Not all of it was as bad as it seemed.

From a political standpoint, this Congress marked the beginning of a real debate about the values of the immediate past and the direction of the future. It was the Congress when reality started to triumph over rhetoric -- a Congress when a reckoning on the Reagan years began.

Painful though it was to watch, this Congress and this president began to face and make decisions on problems that had been long postponed. Deficits do matter, they admitted. Taxes do have to be raised if debt ever is to be reduced. Both Republicans and Democrats acknowledged publicly that spending cuts alone would not be enough to do the job, a position that undercut the old Reagan argument about the proper deficit-reduction formula to follow.

Better balance was being restored to the political equation. That's what the argument about "fairness" was all about. Running through the recent budget debates was the strong theme of the need to right the social and economic wrongs of the past decade. It was a decade in which the poor and the middle classes shared disproportionately in the general prosperity and fell farther behind the ranks of the very rich -- conditions that the politicians concluded had to be addressed. In the end, they began redressing some of the inequities of the 1980s.
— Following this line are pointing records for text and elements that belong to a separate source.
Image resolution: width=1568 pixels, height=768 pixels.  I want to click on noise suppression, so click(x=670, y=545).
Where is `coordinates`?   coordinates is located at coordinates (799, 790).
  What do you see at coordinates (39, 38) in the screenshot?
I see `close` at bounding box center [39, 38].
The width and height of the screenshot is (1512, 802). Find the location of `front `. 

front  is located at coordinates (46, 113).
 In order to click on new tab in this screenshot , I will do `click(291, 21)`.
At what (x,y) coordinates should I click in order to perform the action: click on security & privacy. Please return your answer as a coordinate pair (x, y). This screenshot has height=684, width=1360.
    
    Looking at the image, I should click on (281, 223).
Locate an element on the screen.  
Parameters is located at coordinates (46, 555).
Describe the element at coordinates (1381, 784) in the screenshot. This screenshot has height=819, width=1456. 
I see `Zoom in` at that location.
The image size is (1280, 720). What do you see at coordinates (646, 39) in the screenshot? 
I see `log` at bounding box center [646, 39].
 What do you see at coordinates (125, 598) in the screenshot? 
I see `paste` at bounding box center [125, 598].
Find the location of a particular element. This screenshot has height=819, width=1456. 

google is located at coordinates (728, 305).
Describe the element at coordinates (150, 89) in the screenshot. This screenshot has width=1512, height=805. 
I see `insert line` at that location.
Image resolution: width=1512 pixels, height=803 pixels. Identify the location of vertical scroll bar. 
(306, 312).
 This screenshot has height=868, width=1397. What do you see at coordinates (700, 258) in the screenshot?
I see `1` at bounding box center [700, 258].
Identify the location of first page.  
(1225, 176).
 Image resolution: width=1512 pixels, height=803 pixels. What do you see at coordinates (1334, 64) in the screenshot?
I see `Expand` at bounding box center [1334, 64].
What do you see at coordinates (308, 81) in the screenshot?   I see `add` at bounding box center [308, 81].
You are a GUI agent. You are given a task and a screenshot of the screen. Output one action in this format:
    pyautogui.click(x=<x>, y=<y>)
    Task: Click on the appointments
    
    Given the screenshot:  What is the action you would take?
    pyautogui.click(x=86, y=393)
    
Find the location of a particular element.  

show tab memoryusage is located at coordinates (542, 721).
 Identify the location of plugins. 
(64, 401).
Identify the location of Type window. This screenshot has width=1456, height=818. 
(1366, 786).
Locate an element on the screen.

This reassessment of old policies and beliefs also applies to foreign affairs. This week, for instance, Patrick Buchanan worried in a column about America going to war in the Middle East at a time when Congress would not be in session to check a possible presidential decision to launch an attack.

"The Constitution, after all, gives Congress, not the president, power to declare war," he wrote Wednesday in the Washington Times, "but Congress is about to adjourn, leaving Mr. Bush two free months to attack, with only some vague admonition that he not do so without congressional approval. This {congressional} abdication is appalling; but no less so than the conduct of conservatives who are supposed to be men of the Constitution."

This is the same Patrick Buchanan who for years as a Reagan aide celebrated presidential power over that of Congress and lashed Congress for interfering with the president's not-so-secret undeclared war against the Sandinistas in Nicaragua. Now, the perspective of the '90s looks quite different.

The narrow, but combustible, political world of Washington also has changed. After being on the defensive for a decade, the Democrats regained a sense of unity and purpose and, finally, prevailed. Republicans, having soared during the Reagan boom and dreaming of greater gains as President Bush's popularity exceeded even that of the Gipper's, suddenly found their hopes dashed. They played out the closing days of this session in embittered internecine strife.

Bush has paid a terrible price for it. Not since Jimmy Carter has a president been pounded so unmercifully, and from his supporters. One day this week, for example, three conservative commentators delivered these unsparing judgments about him. Fred Barnes: "President Bush's political world -- his power in Washington, his reputation across the country -- will never be the same." Paul Craig Roberts: "Overnight President Bush has become a synonym for failure." Phyllis Schlafly: "The hurt among grass-roots Americans was profound when President Bush reneged on the most famous campaign promise of this generation."

Those are voices of the right. From the left, came a comment that best expresses the present politicial situation.

"We got into this mess because for the last 10 years the public has been fed pablum by its political leadership instead of facts," said Rep. David R. Obey (D-Wis.), "and they have gotten so used to it that it's now difficult to turn society around to face the hard decisions that are required."

Exactly, and that is the hard process this Congress has belatedly set in motion.